More likely MUKUP (Make UK Unbelievably Poor).

MUKA

Fruit and Nutcase

MUKGA -> MUKUP -> MUKA

Make UK Angry

How the conversation went...

Roger Greenwood

"Does tha want a load o' money lad?"

"Ai, Ta"

Yea - just chuck that 1/2 million down that toilet there thanks

Rich 2

It’s been some years since I visited Barnsley but “AI” is NOT any answer to any problem they may have there. What Barnsley (like 99% of the north of England) needs is opportunity and hope for the kids, some genuine industry that actually produces stuff that’s worth something, getting stuff working again, etc etc etc. I have absolutely no idea where I would start on such a task but I’m damn sure it’s not with some ridiculous “AI” project that NOBODY will ever see any benefit from. Apart from the tech companies peddling it

What the hell is an LLM going to do to regenerate anything? It’s a £500k joke. You may as well throw rainbow coloured unicorn shit at the problem

FFS

Re: Yea - just chuck that 1/2 million down that toilet there thanks

Doctor Syntax

Maybe things aren't quite a bad as you think. I went there last year. There were huge car parks near the centre and still a lot of driving round to find a spare slot. Also, being right next to a junction on the M1 the surrounding area has a lot of business parks. Maybe too many on greenfield sites down towards Hoyland.

Re: Yea - just chuck that 1/2 million down that toilet there thanks

elsergiovolador

Car parks are a terrible proxy for economic health.

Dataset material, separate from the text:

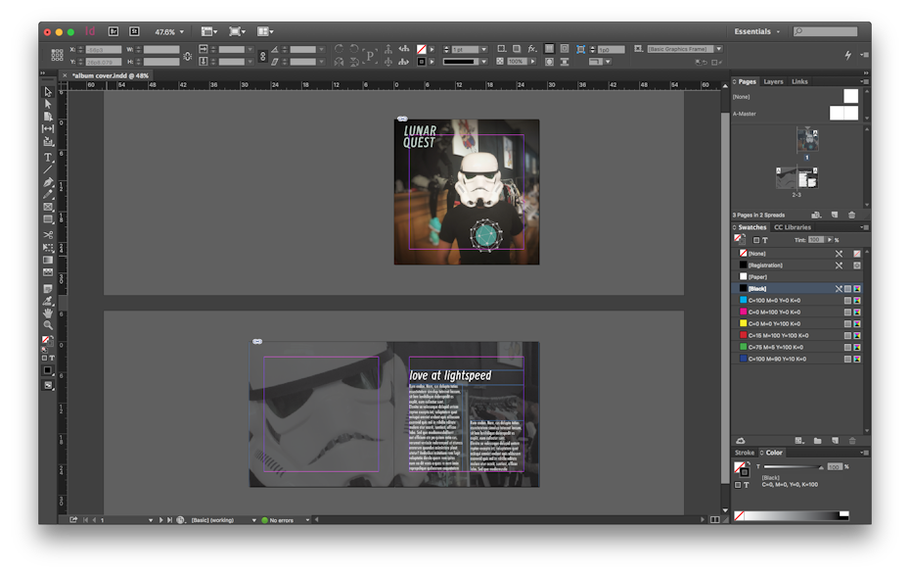Select the C=0 M=0 Y=100 yellow swatch

tap(774, 323)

In much of the UK it’s cheaper and more practical to drive than to use public transport, so full car parks mostly tell you people had no alternative.

They also only reflect the fraction of the population that can afford to be there at all. The people priced out, commuting elsewhere, or simply disengaged never show up in that snapshot.

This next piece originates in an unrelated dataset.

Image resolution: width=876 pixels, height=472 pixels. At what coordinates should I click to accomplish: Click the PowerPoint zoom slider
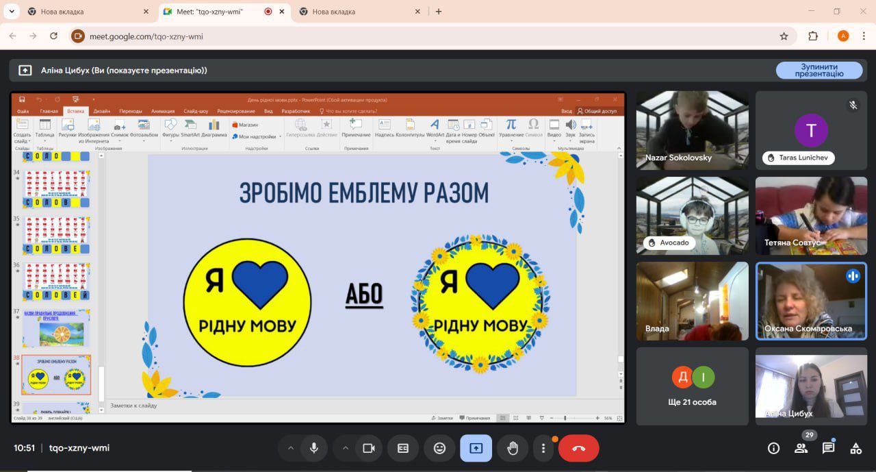tap(565, 418)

And those business parks by the M1 exist largely because firms have been priced out of anything closer to home. Cheap land on greenfield sites pushes activity away from towns, hollowing them out further. Warehouses and back offices do not regenerate local economies, no matter how busy the car park looks.

Re: Yea - just chuck that 1/2 million down that toilet there thanks

ABugNamedJune

It's impossible to find parking in Portland, Oregon, U.S.A. but the job growth here is stagnant. You still see quite a lot of foot traffic, but if I got laid off tomorrow I'd be fighting for a position as a bagger at the local Fred Meyer. With Intel and Nike being the major employers here and them both trying to shed workers like a molting snake, things are going to get more dire in the next few years.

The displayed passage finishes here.